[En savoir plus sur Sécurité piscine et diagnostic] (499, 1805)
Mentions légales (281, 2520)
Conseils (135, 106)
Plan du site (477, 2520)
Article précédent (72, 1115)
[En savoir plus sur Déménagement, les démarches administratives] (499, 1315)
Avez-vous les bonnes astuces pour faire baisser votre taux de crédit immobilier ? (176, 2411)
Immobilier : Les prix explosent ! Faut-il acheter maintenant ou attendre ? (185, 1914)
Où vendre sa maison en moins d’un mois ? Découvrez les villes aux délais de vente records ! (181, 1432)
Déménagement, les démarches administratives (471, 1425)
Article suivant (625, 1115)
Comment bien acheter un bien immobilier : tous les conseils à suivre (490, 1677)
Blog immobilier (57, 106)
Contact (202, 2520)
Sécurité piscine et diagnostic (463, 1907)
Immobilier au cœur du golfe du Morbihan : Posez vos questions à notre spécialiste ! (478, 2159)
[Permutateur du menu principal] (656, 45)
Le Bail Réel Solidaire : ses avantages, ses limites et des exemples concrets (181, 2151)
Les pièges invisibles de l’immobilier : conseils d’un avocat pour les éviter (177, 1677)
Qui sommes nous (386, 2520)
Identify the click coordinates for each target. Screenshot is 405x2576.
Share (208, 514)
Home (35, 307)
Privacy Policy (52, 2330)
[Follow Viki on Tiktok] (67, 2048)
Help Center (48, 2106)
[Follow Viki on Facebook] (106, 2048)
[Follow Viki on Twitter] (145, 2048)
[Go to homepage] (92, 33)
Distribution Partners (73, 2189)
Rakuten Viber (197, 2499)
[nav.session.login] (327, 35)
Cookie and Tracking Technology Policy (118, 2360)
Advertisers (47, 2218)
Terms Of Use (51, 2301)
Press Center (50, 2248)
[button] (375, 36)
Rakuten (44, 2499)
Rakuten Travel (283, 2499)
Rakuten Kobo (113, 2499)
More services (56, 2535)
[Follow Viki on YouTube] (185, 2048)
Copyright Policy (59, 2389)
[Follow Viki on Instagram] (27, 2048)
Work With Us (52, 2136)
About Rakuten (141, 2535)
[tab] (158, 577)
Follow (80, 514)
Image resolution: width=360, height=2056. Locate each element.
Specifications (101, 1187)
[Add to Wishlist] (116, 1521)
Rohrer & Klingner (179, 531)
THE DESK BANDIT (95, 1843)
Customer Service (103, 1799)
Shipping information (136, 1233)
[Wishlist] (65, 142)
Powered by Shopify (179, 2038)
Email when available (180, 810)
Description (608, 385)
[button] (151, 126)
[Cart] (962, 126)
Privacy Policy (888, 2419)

:::::

WORK INSTRUCTIONS :: Down to the last character, restate every record.

SOLUTION FOR THIS PROBLEM ::
[En savoir plus sur Sécurité piscine et diagnostic] (499, 1805)
Mentions légales (281, 2520)
Conseils (135, 106)
Plan du site (477, 2520)
Article précédent (72, 1115)
[En savoir plus sur Déménagement, les démarches administratives] (499, 1315)
Avez-vous les bonnes astuces pour faire baisser votre taux de crédit immobilier ? (176, 2411)
Immobilier : Les prix explosent ! Faut-il acheter maintenant ou attendre ? (185, 1914)
Où vendre sa maison en moins d’un mois ? Découvrez les villes aux délais de vente records ! (181, 1432)
Déménagement, les démarches administratives (471, 1425)
Article suivant (625, 1115)
Comment bien acheter un bien immobilier : tous les conseils à suivre (490, 1677)
Blog immobilier (57, 106)
Contact (202, 2520)
Sécurité piscine et diagnostic (463, 1907)
Immobilier au cœur du golfe du Morbihan : Posez vos questions à notre spécialiste ! (478, 2159)
[Permutateur du menu principal] (656, 45)
Le Bail Réel Solidaire : ses avantages, ses limites et des exemples concrets (181, 2151)
Les pièges invisibles de l’immobilier : conseils d’un avocat pour les éviter (177, 1677)
Qui sommes nous (386, 2520)
Identify the click coordinates for each target. Screenshot is 405x2576.
Share (208, 514)
Home (35, 307)
Privacy Policy (52, 2330)
[Follow Viki on Tiktok] (67, 2048)
Help Center (48, 2106)
[Follow Viki on Facebook] (106, 2048)
[Follow Viki on Twitter] (145, 2048)
[Go to homepage] (92, 33)
Distribution Partners (73, 2189)
Rakuten Viber (197, 2499)
[nav.session.login] (327, 35)
Cookie and Tracking Technology Policy (118, 2360)
Advertisers (47, 2218)
Terms Of Use (51, 2301)
Press Center (50, 2248)
[button] (375, 36)
Rakuten (44, 2499)
Rakuten Travel (283, 2499)
Rakuten Kobo (113, 2499)
More services (56, 2535)
[Follow Viki on YouTube] (185, 2048)
Copyright Policy (59, 2389)
[Follow Viki on Instagram] (27, 2048)
Work With Us (52, 2136)
About Rakuten (141, 2535)
[tab] (158, 577)
Follow (80, 514)
Image resolution: width=360, height=2056. Locate each element.
Specifications (101, 1187)
[Add to Wishlist] (116, 1521)
Rohrer & Klingner (179, 531)
THE DESK BANDIT (95, 1843)
Customer Service (103, 1799)
Shipping information (136, 1233)
[Wishlist] (65, 142)
Powered by Shopify (179, 2038)
Email when available (180, 810)
Description (608, 385)
[button] (151, 126)
[Cart] (962, 126)
Privacy Policy (888, 2419)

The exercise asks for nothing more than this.